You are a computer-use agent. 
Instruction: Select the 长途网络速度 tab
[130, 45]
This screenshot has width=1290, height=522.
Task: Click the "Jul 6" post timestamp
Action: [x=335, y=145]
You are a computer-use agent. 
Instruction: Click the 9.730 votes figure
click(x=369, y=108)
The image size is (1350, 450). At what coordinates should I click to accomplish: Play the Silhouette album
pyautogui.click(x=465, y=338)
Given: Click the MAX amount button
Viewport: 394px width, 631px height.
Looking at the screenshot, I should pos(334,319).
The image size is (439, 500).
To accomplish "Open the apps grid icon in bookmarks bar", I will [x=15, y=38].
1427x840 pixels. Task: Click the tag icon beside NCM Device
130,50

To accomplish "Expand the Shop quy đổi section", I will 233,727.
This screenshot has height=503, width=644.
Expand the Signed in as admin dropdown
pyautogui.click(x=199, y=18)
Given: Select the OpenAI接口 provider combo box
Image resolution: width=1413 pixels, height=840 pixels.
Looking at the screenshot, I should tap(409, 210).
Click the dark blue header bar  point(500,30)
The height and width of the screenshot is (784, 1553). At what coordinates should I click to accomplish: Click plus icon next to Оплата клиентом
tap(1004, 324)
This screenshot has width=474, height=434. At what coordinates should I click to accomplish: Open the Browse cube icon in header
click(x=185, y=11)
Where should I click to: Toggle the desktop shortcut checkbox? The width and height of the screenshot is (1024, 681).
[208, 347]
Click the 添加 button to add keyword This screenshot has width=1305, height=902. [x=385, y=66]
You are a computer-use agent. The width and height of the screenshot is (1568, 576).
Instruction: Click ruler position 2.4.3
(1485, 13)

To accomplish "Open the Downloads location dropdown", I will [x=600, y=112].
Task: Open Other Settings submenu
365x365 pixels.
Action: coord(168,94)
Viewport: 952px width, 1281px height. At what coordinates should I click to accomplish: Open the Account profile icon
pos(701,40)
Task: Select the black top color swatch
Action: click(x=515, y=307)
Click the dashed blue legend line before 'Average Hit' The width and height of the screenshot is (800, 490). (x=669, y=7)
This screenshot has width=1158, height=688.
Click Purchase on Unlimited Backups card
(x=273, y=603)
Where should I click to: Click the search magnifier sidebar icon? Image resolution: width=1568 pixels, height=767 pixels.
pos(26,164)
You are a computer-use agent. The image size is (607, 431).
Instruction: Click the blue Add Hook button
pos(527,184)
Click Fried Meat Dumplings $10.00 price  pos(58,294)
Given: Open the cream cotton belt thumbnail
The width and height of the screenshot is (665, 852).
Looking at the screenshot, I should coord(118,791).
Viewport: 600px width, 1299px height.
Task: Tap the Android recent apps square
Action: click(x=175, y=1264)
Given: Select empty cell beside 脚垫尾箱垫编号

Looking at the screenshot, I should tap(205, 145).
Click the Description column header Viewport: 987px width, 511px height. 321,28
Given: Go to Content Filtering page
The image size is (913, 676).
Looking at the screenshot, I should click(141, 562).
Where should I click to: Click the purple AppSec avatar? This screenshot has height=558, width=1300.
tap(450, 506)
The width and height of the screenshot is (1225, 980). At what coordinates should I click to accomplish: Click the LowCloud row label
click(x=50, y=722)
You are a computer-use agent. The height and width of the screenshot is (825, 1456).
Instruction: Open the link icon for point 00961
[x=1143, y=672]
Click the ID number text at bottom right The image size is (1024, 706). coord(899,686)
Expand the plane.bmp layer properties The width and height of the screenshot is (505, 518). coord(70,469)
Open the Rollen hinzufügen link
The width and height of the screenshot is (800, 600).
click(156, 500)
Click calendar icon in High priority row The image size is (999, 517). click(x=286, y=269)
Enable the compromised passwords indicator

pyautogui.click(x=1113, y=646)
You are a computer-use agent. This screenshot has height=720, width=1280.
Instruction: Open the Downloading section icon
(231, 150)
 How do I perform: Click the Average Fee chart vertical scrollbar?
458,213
# # # # # # #
PROBLEM DETAILS
Could you return every line from the entries above in which the string "will" occurs?

REPLY TO THE TASK
To accomplish "Open the apps grid icon in bookmarks bar", I will [x=15, y=38].
To accomplish "Expand the Shop quy đổi section", I will 233,727.
To accomplish "Open the Downloads location dropdown", I will [x=600, y=112].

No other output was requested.